解像度1mのタイムリーな衛星画像動画、自社開発衛星で撮影

 米Googleは10日、衛星ベンチャーの米Skybox Imagingを5億ドルの現金で買収することで、両社が最終的な合意に達したと発表した。今後、米国規制当局の認可、買収手続きを経た上で買収が完了することになる。それまでの間、Skyboxは通常営業を継続する。

Skybox Imagingのウェブサイト

 Googleは買収目的について「Skyboxの衛星は、最新画像によりGoogle マップの正確さを維持できるようにするだろう。我々はまた、時間の経過に従って、Skyboxのチームと技術が、Googleが長い間興味を抱いてきた分野であるインターネット接続と災害救援を向上させられるようになると願っている」と説明した。

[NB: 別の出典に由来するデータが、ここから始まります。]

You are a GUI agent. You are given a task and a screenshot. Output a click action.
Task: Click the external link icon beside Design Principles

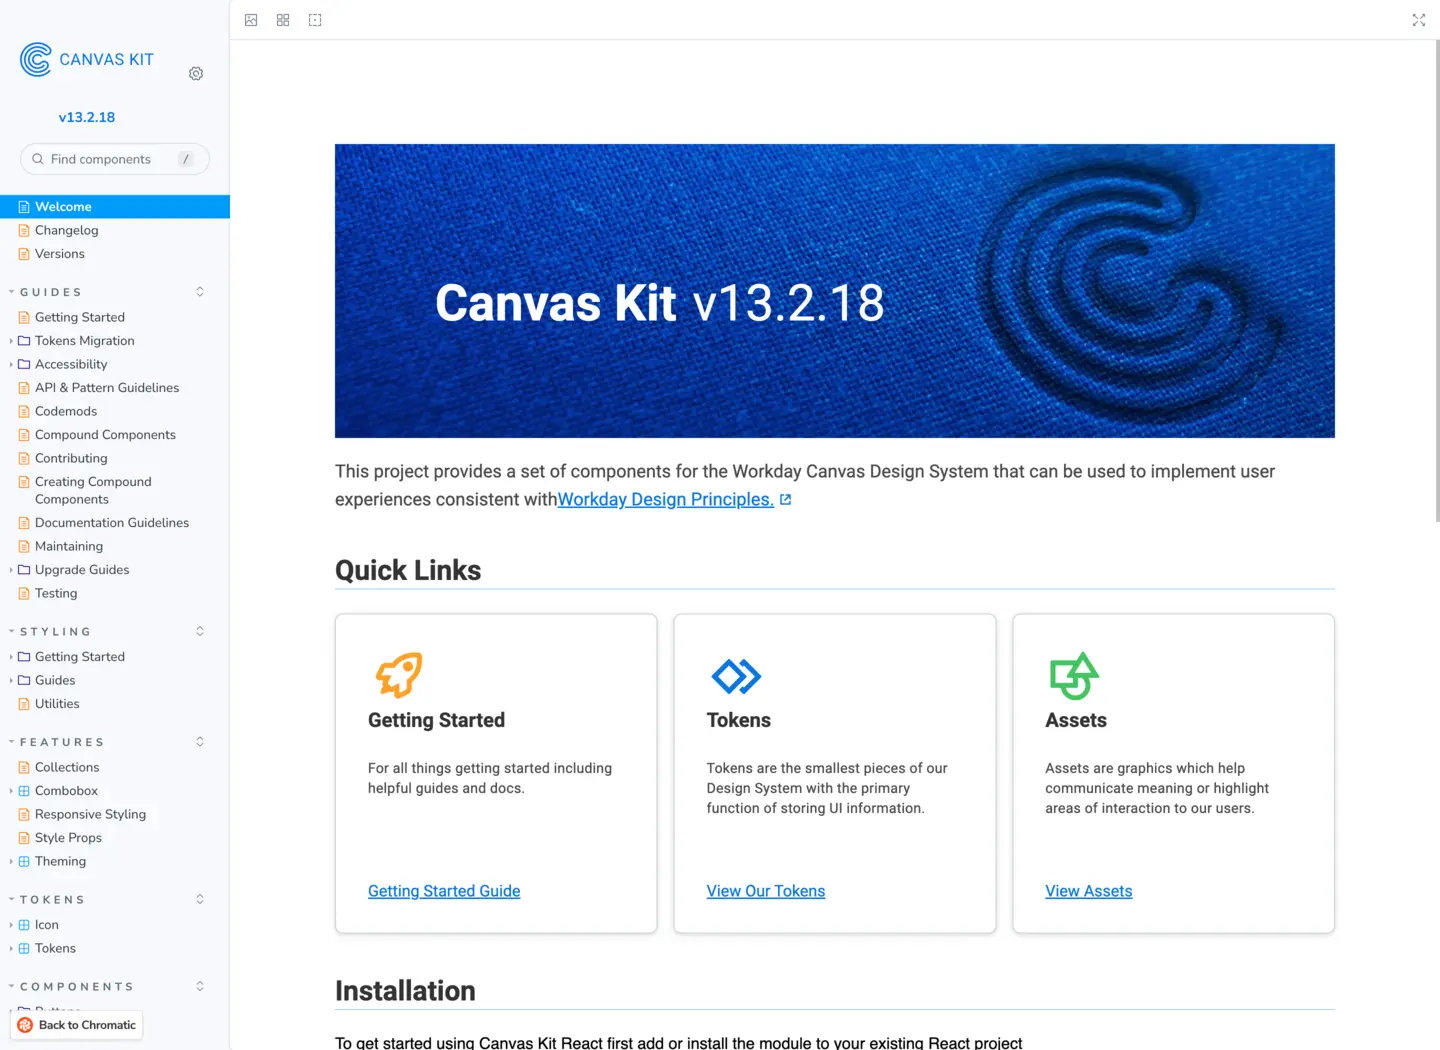point(786,500)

 そのため買収の直接的なメリットとして、Google マップやGoogle Earthのサービス向上が期待される。また、Googleがすでに買収した高高度成層圏航空機ベンチャーのTitan Aerospaceや、気球を浮遊させて辺境地にインターネット接続を確立するGoogleのプロジェクト「Project Loon」など、地球全土に高速インターネット接続を可能にする一連の技術開発に関連することも指摘している。

 一方、Skyboxは買収発表文の中で「世界最小の高解像度画像衛星」を自社開発し、打ち上げていることを説明している。Skyboxの手法により、衛星画像や衛星動画を毎日タイムリーに収集できるため、「サプライチェーン監視、海洋監視、環境および人道支援活動の監視、産業プラント稼働監視」といった用途に使用できることを謳っている。この人工衛星は安価な商用技術を応用しているため、同じ性能なら20倍小さく、使用電力は100ワット電球1つ分だという。これにより低予算で大量の衛星の打ち上げが可能になった。さらに、この衛星から送られてくる1m解像度の大量画像データを高速処理するデータ処理技術にも多大な投資を行っている。

 Skyboxの社是として、地理空間的情報を誰でも入手しやすくするために必要な技術開発は何でも行うことを掲げており、そのために人工衛星の自社開発を行っている。この点でもGoogleと社風が似ていると主張している。

 SkyboxはこれまでKhosla Ventures、Bessemer Venture Partners、Canaan Partners、Norwest Venture Partnersから合計9100万ドルの資金を調達してきた。